Quel giorno a Chicago la polizia perse completamente il controllo. Politici democratici e giornalisti denunciarono la violenza cieca, un delegato accusò di usare metodi da Gestapo il sindaco, che rispose a muso duro, inquadrato dalle telecamere: «Vaffanculo figlio di puttana ebreo». L’agosto di Chicago radicalizzò l’intera situazione, rese dilagante il movimento contro la guerra nel Vietnam, ma spinse anche a destra gli americani spaventati dal disordine.
Non finì lì.
L’anno seguente sette degli organizzatori delle manifestazioni, tra cui Rubin Hoffman e Hayden, più il numero due del Black Panther Party Bobby Seale furono processati con le accuse di cospirazione e di aver traversato il confine dello Stato con l’intento di provocare disordini, crimine federale dal 1968. Seale di rinviare l’udienza per dare tempo al suo difesnore di riprendersi dai postumi di un’operazione. Il giudice, che si chiamava anche lui Hoffman rifiutò. Specificò anche di non essere parente dell’imputato Abbie che reagì urlando «Daddy, dady, ma come non mi riconosci più?». Il siparietto comico durò poco. Seale chiese di potersi difendere da solo, rivendicando i propri diritti costituzionali. Il giudice rifiutò e dopo le rumorose proteste della Pantera ordinò che per giorni fosse portato in aula legato a una sedia, incatenato e imbavagliato. Quindi lo condannò a una pena esorbitante, quattro anni di carcere, per oltraggio alla corte. Ma tutte le accuse contro Seale caddero in seguito alle decisioni anticostituzionali del giudice.
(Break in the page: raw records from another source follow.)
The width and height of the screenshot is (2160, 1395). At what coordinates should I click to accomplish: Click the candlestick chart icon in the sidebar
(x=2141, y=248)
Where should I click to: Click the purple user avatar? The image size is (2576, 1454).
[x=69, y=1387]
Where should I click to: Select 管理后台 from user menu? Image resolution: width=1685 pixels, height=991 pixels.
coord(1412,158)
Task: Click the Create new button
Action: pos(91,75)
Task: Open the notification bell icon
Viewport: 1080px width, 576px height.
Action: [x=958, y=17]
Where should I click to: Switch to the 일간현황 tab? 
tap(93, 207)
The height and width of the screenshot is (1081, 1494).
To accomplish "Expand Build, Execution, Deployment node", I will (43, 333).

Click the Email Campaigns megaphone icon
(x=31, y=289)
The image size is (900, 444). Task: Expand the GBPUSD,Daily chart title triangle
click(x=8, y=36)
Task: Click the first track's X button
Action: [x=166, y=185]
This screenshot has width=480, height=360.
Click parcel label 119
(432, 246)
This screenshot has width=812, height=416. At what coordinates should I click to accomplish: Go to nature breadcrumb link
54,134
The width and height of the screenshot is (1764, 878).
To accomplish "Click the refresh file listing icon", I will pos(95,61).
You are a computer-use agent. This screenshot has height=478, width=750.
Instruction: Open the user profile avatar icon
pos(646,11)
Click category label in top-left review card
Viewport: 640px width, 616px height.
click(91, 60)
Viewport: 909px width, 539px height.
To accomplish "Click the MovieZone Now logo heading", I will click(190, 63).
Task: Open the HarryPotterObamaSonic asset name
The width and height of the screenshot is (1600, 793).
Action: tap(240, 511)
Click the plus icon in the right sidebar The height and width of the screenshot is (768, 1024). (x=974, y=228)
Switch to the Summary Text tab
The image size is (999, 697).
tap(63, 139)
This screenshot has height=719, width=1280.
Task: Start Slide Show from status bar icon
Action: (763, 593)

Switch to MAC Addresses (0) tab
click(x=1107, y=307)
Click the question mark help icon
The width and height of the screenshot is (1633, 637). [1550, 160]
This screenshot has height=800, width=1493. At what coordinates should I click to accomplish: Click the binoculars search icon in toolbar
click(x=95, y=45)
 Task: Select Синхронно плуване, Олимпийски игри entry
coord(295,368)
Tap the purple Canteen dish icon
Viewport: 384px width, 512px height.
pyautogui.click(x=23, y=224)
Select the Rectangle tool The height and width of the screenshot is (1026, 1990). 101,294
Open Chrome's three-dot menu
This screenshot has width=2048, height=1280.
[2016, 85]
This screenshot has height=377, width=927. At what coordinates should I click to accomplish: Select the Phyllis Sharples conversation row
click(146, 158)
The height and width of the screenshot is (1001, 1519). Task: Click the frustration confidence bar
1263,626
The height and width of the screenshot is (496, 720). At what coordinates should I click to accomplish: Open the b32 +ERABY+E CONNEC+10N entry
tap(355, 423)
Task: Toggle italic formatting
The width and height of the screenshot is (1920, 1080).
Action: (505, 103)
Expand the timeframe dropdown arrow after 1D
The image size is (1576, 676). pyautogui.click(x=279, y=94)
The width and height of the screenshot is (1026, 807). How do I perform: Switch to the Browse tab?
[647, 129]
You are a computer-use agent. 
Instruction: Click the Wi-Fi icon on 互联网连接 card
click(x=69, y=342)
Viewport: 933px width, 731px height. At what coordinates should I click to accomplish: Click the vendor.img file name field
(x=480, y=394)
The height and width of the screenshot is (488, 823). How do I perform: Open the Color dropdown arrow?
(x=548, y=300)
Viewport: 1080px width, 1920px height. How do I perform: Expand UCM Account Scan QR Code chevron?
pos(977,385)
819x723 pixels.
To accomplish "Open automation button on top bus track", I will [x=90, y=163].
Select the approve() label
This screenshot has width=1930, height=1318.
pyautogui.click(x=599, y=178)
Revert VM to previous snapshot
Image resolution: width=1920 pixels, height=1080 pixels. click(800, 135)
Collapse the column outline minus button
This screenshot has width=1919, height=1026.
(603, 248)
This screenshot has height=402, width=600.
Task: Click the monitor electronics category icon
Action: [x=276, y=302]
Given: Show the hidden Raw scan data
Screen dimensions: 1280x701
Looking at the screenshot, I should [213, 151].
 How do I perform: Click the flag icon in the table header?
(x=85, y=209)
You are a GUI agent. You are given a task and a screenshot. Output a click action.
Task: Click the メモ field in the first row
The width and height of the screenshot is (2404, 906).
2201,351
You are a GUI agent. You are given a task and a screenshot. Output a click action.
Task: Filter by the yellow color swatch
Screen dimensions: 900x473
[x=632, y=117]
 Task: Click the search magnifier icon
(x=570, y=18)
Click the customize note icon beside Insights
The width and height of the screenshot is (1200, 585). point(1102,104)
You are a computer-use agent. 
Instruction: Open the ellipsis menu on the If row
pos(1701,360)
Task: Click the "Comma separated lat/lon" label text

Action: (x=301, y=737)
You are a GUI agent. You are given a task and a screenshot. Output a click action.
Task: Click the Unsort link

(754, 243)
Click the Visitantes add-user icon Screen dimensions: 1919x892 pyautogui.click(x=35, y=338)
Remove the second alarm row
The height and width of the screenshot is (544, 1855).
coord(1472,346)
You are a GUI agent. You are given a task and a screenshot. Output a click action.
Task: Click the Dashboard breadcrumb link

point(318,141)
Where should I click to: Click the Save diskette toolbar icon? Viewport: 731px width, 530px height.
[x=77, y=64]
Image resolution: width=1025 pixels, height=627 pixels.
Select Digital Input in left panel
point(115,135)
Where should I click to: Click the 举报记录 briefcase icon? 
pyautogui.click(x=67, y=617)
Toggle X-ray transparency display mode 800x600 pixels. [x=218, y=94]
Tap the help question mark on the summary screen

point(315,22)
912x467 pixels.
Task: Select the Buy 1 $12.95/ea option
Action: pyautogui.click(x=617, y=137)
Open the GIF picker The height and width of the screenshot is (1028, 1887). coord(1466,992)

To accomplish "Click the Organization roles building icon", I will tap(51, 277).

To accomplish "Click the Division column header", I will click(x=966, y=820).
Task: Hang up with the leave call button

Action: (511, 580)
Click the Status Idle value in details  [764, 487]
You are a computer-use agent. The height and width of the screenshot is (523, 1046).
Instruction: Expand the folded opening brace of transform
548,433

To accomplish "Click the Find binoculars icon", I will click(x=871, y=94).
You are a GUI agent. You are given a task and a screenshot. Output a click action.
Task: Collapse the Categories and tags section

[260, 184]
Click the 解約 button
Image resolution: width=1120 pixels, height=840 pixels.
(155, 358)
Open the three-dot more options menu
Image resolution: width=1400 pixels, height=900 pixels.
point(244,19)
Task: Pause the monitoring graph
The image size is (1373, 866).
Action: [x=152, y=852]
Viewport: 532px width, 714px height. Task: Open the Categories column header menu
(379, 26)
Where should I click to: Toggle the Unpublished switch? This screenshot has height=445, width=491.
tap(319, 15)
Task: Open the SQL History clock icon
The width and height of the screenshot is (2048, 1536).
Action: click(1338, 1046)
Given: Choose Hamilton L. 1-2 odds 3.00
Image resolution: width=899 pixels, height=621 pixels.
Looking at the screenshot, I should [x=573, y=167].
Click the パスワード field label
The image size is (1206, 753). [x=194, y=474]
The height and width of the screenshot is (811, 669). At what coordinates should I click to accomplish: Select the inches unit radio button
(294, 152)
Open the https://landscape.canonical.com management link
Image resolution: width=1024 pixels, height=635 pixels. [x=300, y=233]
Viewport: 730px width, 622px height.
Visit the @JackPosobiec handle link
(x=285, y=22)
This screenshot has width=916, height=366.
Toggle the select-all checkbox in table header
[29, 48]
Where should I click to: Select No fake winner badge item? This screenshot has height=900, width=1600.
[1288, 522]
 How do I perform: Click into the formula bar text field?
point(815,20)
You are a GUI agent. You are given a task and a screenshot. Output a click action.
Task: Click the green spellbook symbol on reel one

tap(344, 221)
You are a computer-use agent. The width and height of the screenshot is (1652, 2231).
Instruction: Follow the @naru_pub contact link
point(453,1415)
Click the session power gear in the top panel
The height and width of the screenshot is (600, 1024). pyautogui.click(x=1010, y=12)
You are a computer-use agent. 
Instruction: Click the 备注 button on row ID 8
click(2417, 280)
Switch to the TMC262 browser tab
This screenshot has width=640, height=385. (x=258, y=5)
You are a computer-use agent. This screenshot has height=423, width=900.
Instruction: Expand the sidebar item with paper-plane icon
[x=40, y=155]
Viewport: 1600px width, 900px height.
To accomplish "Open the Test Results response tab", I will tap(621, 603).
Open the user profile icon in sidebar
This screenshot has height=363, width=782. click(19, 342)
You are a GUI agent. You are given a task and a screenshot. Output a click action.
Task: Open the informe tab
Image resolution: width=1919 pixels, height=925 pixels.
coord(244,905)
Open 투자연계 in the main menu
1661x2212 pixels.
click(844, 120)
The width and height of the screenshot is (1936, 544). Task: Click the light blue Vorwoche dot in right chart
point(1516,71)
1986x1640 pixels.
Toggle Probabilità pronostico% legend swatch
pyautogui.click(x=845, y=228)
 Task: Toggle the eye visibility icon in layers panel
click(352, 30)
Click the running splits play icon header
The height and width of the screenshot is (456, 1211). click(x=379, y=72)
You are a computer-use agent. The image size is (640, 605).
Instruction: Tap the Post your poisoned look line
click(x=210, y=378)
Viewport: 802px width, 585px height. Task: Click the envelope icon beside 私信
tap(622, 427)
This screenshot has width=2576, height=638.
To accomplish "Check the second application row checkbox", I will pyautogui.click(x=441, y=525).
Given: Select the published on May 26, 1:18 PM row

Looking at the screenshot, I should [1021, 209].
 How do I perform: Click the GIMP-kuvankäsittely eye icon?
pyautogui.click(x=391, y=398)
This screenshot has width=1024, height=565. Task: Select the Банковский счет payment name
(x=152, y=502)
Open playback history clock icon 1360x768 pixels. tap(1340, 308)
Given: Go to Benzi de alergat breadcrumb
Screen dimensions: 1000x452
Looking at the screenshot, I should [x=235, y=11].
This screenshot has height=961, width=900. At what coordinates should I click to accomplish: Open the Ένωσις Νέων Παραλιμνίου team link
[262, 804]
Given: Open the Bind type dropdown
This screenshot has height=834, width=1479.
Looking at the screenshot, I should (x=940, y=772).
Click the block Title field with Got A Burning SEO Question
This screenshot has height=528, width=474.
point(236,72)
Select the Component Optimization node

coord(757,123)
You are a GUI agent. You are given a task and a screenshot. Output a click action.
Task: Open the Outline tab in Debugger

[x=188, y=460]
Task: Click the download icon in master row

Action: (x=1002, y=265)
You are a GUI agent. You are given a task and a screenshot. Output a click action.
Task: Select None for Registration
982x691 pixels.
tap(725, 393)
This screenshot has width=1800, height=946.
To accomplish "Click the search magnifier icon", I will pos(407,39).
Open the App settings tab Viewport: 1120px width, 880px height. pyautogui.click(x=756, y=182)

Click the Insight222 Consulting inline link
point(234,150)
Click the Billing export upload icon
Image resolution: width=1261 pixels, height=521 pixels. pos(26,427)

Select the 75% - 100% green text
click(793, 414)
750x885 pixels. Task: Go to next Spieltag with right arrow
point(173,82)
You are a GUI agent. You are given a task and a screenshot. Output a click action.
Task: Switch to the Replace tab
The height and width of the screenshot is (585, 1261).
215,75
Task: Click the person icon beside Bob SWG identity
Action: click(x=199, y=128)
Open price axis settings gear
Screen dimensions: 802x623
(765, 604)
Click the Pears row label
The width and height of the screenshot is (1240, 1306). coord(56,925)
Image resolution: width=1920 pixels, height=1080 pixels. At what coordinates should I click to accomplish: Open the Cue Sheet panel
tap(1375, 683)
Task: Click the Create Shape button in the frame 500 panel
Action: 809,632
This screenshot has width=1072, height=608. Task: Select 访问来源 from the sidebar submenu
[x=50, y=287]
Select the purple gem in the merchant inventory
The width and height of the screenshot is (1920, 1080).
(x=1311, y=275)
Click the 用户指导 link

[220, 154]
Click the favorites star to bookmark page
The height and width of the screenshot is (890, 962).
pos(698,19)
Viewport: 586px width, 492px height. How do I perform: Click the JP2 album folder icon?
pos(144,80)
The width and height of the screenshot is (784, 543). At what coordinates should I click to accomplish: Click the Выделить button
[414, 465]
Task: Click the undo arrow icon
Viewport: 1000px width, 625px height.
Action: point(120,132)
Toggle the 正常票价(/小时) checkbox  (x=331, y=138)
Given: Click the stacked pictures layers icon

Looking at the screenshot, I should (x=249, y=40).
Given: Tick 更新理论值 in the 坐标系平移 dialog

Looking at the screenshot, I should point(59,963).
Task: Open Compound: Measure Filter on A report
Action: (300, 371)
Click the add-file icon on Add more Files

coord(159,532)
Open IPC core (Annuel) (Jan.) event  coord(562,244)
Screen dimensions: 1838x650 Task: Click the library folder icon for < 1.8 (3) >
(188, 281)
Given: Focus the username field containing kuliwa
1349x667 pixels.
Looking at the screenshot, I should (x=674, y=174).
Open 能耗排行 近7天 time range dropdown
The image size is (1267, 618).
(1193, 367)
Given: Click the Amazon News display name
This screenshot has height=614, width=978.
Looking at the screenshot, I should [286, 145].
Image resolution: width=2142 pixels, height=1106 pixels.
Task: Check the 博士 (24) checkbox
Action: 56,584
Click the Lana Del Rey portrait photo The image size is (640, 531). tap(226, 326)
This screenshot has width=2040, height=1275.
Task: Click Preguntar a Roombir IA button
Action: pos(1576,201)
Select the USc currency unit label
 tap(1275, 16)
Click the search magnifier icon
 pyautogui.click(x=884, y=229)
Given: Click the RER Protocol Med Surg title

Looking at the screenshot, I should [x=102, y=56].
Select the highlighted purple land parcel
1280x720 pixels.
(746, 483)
Il processo proseguì contro gli altri imputati, i “Chicago Seven”. Furono tutti assolti dall’accusa di cospirazione ma cinque di loro, tra cui i tre principali, furono condannati a cinque anni per l’accusa di essere entrati nello Stato per creare disordini. In appello, nel 1972, molte delle accuse caddero di nuovo in seguito al comportamento scorretto del giudice Hoffman ma anche per le accuse di cui gli imputati furono riconosciuti colpevoli il nuovo giudice decise di evitare il carcere.
Una rockstar inglese trasferitasi negli states, Graham Nash, dedicò a quei fatti, gli scontri e il processo una canzone che fece epoca: Chicago. La memoria di quella settimana è sopravvissuta alla fine del Movimento negli Usa, alla morte della controcultura, alla scoperta delle meraviglie del reaganismo da parte dei leader hippies Rubin e Hoffman, e alla loro scomparsa in tempi più recenti.
Due anni fa, il Washington Post ne parlava così: «La convenzione democratica del 1968 a Chicago fu un disastro ignobile, violento e senza precedenti». Proseguiva citando Haynes Johnson, uno dei grandi reporter americani che era a Chicago in quei giorni: «Per l’impatto psicologico e le conseguenze politiche di lunga durata eclissò ogni altra occasione simile nella storia americana, distruggendo la fiducia nei politici, nel sistema politico, nel Paese e nelle sue istituzioni. Nessuno di quelli che erano lì o che seguirono gli eventi in tv può dimenticare ciò che successe di fronte ai loro occhi».